Problem to work on:
Look below for the line that contains "Task: Click inside the toolbar search field", then copy it and each following line exactly, through and including the line that contains "This screenshot has width=205, height=149.".
══════════════════════════════
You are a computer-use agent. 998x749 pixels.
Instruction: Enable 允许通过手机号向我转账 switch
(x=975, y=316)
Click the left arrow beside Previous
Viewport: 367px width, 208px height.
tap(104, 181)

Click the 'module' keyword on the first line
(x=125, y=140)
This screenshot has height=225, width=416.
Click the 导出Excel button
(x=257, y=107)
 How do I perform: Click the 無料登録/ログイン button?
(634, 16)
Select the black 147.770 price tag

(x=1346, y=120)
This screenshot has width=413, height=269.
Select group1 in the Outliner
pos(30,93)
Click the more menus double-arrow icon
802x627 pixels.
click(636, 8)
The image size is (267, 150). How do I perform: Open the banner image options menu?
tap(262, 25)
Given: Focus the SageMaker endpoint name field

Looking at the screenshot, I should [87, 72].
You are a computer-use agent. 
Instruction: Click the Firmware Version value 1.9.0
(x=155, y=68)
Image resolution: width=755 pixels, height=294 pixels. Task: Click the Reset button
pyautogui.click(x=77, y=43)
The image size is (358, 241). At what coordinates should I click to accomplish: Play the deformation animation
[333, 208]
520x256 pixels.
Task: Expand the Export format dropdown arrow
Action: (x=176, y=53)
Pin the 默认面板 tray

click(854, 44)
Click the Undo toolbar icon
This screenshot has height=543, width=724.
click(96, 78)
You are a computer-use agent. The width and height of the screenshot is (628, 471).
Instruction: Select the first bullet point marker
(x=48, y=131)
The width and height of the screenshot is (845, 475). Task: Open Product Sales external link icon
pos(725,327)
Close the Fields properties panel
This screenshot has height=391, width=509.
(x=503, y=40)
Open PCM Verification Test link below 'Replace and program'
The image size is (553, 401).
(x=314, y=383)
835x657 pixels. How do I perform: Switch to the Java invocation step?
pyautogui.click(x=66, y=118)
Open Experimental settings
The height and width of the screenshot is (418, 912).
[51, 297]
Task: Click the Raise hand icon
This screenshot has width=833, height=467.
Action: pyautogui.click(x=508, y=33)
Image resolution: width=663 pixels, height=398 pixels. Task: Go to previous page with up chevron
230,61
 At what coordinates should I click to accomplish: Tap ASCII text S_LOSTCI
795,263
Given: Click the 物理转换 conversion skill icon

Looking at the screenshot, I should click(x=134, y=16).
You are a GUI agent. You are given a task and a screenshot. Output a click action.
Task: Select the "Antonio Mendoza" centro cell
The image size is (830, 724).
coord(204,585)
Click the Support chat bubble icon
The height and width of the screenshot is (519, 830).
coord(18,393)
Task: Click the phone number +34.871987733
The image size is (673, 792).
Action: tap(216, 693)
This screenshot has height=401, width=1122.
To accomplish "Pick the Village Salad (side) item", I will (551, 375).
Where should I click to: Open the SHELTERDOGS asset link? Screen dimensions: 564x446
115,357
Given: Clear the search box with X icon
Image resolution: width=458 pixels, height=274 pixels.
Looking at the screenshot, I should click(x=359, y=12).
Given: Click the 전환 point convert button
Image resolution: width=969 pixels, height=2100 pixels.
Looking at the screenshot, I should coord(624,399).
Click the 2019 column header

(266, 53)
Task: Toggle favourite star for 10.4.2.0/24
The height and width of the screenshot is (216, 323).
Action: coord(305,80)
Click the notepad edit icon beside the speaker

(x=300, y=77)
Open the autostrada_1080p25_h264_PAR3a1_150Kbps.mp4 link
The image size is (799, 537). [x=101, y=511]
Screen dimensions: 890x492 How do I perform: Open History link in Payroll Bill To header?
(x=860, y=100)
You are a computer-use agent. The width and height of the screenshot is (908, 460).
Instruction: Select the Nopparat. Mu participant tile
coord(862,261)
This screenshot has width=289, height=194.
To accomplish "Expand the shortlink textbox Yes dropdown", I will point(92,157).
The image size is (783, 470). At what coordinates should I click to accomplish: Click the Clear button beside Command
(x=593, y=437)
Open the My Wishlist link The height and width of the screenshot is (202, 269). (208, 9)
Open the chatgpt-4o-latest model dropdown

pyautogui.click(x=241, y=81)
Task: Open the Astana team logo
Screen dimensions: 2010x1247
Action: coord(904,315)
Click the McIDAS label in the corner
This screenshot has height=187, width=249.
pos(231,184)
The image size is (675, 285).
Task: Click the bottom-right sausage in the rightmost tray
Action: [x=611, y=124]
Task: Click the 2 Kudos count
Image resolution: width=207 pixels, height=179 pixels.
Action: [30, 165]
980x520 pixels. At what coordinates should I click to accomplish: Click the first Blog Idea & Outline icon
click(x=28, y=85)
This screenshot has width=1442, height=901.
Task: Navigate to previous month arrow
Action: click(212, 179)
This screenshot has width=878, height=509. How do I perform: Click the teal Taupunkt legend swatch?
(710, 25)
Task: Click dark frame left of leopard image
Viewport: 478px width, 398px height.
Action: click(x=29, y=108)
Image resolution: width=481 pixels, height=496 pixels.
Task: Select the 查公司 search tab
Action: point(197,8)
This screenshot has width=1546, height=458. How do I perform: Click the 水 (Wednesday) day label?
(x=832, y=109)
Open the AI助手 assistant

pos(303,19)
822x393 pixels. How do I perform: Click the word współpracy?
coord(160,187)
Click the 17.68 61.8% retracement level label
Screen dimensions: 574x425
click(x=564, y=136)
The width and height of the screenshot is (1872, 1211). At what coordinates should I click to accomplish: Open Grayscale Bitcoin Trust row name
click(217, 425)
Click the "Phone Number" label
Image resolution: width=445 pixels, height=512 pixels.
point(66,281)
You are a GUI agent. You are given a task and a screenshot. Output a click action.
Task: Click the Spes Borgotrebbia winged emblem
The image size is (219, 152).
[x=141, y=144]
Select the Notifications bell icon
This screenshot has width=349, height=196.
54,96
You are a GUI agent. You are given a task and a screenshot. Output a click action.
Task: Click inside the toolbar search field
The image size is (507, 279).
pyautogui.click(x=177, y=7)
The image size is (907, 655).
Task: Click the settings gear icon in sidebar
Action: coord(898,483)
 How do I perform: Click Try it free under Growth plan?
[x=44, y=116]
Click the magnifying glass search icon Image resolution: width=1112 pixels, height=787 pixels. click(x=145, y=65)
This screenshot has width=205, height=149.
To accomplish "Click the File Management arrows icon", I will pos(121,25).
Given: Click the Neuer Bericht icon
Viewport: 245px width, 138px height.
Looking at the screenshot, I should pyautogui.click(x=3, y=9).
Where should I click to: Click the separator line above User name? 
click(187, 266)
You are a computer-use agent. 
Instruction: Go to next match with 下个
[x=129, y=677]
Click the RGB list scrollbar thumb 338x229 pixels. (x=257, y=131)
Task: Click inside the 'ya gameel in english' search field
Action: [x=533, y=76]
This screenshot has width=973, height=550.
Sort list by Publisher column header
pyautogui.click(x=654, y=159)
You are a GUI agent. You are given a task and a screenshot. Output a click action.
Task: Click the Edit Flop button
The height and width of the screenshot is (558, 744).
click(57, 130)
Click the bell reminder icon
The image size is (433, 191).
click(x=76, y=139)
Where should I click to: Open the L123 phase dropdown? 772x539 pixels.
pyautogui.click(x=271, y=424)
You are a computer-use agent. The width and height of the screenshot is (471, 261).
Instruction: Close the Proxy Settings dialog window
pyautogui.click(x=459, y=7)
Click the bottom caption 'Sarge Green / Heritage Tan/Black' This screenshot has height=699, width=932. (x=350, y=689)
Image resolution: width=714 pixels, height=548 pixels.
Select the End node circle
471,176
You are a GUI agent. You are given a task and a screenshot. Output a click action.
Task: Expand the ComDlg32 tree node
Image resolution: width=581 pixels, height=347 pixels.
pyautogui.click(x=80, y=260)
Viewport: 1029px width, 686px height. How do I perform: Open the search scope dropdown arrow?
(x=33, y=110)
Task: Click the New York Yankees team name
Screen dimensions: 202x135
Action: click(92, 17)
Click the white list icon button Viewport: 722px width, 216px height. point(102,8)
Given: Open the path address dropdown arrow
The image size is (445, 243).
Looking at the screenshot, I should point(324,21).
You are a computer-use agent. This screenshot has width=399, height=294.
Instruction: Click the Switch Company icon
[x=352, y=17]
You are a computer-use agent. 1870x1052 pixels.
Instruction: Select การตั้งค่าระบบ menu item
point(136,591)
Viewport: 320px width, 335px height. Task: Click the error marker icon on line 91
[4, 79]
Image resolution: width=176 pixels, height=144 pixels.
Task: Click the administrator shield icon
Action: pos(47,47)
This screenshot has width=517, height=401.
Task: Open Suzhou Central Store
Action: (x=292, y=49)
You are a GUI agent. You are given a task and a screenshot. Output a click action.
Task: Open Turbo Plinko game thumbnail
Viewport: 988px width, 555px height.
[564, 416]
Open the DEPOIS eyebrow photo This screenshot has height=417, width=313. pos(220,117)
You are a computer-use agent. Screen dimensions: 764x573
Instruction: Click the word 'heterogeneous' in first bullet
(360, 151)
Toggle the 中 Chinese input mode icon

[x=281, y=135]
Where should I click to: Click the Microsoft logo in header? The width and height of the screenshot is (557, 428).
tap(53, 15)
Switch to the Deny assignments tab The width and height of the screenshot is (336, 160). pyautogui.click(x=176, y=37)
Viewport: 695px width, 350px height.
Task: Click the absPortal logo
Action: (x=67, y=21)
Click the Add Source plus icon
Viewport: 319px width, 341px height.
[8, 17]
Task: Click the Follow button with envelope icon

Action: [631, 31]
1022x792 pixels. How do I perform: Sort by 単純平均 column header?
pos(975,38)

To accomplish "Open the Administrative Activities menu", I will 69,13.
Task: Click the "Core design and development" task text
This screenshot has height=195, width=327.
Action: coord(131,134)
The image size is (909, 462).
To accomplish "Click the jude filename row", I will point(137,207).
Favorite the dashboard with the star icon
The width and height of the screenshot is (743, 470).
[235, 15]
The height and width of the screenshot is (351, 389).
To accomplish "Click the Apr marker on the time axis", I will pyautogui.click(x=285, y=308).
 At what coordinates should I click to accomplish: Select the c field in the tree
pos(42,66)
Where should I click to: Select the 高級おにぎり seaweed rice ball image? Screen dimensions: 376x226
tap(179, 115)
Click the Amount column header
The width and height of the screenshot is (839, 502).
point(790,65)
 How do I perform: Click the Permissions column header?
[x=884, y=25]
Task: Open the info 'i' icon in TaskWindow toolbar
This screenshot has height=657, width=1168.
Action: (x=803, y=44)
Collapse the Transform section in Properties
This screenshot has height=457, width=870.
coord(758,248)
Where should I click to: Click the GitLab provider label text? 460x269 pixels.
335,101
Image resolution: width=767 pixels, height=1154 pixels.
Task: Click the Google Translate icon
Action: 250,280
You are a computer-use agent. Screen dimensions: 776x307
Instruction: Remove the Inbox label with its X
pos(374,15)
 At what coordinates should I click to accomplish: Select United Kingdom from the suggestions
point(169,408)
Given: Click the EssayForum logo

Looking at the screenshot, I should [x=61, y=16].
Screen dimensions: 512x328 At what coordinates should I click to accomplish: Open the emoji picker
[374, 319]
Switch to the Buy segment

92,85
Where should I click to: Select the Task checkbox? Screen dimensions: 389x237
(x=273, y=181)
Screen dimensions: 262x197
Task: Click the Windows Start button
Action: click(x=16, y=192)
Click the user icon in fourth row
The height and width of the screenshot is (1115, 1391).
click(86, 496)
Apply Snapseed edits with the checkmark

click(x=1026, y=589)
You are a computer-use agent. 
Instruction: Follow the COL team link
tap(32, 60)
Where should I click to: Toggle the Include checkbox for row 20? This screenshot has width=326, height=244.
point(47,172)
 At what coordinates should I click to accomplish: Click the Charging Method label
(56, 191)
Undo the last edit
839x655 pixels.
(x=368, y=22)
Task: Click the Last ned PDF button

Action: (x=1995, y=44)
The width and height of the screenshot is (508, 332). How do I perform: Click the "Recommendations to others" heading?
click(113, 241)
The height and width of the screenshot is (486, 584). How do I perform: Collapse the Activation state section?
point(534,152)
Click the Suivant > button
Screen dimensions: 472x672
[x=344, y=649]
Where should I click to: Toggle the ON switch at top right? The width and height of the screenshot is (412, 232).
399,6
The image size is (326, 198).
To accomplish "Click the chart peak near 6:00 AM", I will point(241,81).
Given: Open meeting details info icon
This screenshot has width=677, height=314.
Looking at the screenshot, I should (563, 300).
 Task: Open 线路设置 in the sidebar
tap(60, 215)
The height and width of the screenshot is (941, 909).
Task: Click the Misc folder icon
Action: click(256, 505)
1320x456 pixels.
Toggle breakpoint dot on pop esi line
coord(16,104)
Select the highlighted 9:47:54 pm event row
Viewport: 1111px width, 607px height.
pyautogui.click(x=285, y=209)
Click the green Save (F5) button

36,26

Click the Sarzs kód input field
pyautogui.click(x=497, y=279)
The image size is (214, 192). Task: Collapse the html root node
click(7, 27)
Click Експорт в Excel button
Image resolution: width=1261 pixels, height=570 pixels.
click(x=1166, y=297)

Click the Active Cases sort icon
══════════════════════════════
Exercise response:
Task: Click inside the toolbar search field
The image size is (507, 279).
pyautogui.click(x=177, y=7)
The image size is (907, 655).
Task: Click the settings gear icon in sidebar
Action: coord(898,483)
 How do I perform: Click Try it free under Growth plan?
[x=44, y=116]
Click the magnifying glass search icon Image resolution: width=1112 pixels, height=787 pixels. click(x=145, y=65)
This screenshot has width=205, height=149.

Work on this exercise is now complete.